Dataset entries:
****

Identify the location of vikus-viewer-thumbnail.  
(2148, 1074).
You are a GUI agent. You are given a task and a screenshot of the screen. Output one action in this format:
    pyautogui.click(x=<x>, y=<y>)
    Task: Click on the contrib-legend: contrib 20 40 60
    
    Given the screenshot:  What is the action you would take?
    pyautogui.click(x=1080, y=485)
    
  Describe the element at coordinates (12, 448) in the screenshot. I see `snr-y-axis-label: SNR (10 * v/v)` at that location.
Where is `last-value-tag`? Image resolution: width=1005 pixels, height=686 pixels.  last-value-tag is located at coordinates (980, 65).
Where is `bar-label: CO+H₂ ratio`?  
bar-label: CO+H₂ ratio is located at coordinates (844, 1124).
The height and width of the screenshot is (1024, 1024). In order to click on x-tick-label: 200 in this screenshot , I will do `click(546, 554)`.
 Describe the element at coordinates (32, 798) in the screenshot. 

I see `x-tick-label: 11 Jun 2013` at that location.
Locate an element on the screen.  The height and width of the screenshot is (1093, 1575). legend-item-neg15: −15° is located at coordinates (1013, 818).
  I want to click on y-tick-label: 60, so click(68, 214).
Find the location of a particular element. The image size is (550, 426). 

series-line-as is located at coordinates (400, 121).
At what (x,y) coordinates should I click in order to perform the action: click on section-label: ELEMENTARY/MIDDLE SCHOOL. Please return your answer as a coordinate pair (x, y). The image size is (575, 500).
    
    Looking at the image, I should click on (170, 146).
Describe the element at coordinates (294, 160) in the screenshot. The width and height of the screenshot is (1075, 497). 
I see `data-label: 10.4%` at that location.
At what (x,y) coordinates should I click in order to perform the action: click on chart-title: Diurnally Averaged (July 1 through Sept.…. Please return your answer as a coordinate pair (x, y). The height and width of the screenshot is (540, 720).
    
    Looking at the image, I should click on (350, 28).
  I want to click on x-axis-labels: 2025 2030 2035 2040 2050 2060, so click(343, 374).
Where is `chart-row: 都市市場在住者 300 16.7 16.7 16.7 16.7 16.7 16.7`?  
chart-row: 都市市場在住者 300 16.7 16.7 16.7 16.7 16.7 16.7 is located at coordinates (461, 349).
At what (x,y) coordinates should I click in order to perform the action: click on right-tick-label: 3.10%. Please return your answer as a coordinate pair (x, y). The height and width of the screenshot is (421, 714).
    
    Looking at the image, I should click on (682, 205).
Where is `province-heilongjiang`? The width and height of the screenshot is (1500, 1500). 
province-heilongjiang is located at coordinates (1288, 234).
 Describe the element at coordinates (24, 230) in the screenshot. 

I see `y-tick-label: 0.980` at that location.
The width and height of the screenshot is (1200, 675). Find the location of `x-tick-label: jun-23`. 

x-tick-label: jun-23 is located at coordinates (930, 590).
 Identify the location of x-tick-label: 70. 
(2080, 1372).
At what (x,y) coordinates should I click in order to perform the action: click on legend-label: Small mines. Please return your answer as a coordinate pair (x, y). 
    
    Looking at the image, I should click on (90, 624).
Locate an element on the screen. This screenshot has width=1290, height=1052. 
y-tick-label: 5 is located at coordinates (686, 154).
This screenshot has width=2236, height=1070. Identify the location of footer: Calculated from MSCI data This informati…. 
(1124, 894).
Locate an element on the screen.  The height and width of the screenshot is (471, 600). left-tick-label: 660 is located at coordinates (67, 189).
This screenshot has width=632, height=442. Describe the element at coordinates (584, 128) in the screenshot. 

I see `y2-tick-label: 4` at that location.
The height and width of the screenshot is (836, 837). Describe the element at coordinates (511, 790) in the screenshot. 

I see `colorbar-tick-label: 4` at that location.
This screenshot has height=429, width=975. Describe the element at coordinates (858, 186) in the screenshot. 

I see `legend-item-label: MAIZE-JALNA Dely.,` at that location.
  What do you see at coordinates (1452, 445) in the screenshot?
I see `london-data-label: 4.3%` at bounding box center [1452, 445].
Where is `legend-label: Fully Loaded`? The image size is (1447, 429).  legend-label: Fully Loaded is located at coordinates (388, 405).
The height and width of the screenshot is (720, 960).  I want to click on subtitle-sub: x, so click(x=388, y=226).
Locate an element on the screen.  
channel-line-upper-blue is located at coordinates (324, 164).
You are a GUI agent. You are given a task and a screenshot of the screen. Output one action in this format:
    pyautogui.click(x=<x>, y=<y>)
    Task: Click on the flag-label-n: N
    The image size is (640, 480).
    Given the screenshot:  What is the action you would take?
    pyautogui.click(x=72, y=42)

****

What you have to do:
How many lines in the rows above contain the string "perform", with case counting? Give only the number.

Answer box:
4